Judge Halts Sequoia Logging
By David Kravets
The Associated Press
Tuesday 13 September 2005
San Francisco - A federal judge here halted the Bush administration's bid to keep logging 2,000 acres in Giant Sequoia National Monument, saying he questioned the scientific analysis used to justify cutting in a preserve that houses two-thirds of the world's largest trees.
US District Judge Stephen Breyer, ruling in a lawsuit brought by environmentalists, also questioned whether fire control was the government's real motive for allowing commercial logging in the monument.

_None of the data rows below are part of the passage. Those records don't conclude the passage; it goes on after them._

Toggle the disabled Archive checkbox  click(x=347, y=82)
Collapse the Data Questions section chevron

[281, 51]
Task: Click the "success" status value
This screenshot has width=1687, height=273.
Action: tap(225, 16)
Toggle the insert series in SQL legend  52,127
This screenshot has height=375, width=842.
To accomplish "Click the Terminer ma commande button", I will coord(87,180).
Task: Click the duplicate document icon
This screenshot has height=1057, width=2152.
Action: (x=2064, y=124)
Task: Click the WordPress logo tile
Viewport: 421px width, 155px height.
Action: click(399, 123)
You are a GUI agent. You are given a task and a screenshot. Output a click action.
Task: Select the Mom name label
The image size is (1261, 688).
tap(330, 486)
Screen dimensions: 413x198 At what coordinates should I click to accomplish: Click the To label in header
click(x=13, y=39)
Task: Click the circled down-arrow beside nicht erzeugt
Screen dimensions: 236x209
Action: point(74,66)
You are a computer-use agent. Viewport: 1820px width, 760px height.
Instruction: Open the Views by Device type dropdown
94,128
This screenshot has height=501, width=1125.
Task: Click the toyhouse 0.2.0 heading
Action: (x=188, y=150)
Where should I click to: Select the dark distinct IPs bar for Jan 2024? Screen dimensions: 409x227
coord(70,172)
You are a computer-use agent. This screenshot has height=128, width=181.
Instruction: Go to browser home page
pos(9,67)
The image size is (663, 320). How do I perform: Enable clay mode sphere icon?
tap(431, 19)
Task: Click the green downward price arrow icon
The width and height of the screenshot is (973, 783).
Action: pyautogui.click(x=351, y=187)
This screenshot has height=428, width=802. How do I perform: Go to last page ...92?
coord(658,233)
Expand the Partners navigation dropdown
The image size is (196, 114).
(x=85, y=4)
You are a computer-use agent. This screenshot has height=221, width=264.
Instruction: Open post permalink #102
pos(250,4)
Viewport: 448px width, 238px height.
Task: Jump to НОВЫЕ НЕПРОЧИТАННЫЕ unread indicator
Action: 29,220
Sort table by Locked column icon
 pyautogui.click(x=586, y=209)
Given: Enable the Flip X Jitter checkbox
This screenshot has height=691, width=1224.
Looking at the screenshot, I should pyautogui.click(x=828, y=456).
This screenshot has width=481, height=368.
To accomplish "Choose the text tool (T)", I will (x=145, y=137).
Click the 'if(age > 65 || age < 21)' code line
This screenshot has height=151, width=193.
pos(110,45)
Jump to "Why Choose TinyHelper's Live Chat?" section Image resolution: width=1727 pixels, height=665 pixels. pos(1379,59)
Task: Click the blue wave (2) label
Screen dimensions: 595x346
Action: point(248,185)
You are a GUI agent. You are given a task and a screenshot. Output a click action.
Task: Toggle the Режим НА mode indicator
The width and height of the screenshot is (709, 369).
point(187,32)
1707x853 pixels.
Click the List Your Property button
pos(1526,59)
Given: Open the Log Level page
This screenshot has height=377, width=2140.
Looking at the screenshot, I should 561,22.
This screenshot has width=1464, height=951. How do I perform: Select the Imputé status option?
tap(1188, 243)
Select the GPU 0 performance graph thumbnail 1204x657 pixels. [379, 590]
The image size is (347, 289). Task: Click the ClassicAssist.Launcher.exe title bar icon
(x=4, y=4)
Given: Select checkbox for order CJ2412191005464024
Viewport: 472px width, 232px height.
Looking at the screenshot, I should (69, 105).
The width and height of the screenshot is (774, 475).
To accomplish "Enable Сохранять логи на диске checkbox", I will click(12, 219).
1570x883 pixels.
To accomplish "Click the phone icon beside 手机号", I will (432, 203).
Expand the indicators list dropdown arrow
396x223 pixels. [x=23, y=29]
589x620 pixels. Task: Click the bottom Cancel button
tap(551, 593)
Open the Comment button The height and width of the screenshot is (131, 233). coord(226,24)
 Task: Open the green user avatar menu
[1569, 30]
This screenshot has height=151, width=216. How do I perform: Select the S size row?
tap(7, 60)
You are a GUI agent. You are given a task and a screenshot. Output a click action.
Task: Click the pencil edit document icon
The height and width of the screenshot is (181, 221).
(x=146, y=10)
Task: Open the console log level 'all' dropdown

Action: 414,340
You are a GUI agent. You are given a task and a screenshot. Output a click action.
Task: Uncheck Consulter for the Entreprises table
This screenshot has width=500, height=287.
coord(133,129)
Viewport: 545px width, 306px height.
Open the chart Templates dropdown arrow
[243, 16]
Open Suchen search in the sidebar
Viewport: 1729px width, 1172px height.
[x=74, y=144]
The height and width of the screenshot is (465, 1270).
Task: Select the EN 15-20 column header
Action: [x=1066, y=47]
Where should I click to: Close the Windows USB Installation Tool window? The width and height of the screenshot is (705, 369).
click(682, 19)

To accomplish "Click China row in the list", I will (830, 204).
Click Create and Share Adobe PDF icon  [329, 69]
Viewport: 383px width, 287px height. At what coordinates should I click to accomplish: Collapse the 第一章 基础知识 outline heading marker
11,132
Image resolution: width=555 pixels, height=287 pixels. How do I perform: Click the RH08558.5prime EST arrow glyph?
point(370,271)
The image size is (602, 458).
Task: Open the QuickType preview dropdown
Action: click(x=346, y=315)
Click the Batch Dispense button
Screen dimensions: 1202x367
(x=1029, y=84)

The so-called Saddle Project was approved years ago, but cutting only commenced this summer, when timber prices were high.
The government, Breyer wrote late Friday in issuing a preliminary injunction barring further logging, "waited five years to execute this contract because of unfavorable timber prices."
In 2000, just after the project was approved, Congress declared Sequoia National Forest a national monument, which generally prevented further logging on thousands of acres in the Central Valley area of Tulare County. The government argued that the project was grandfathered in and therefore not covered by monument rules.
The Justice Department, which defended the logging plan in court here, declined to say whether it would challenge Breyer's injunction. If it does not, the case is over and the acreage is safe from harvesting. The government could also take the issue to trial.
Breyer ruled that he was unsure whether the project, which included harvesting 31,000 conifer trees hundreds of years old, "would still protect the forest from fire." Sequoia trees were not targeted in the harvest by logging concern Sierra Forests Products.
The Sierra Club and other groups brought the case this year to stop the logging that began July 10 and ended Aug. 5 after Breyer issued a temporary injunction barring further harvesting. A preliminary injunction is issued when a judge believes plaintiffs would prevail at trial.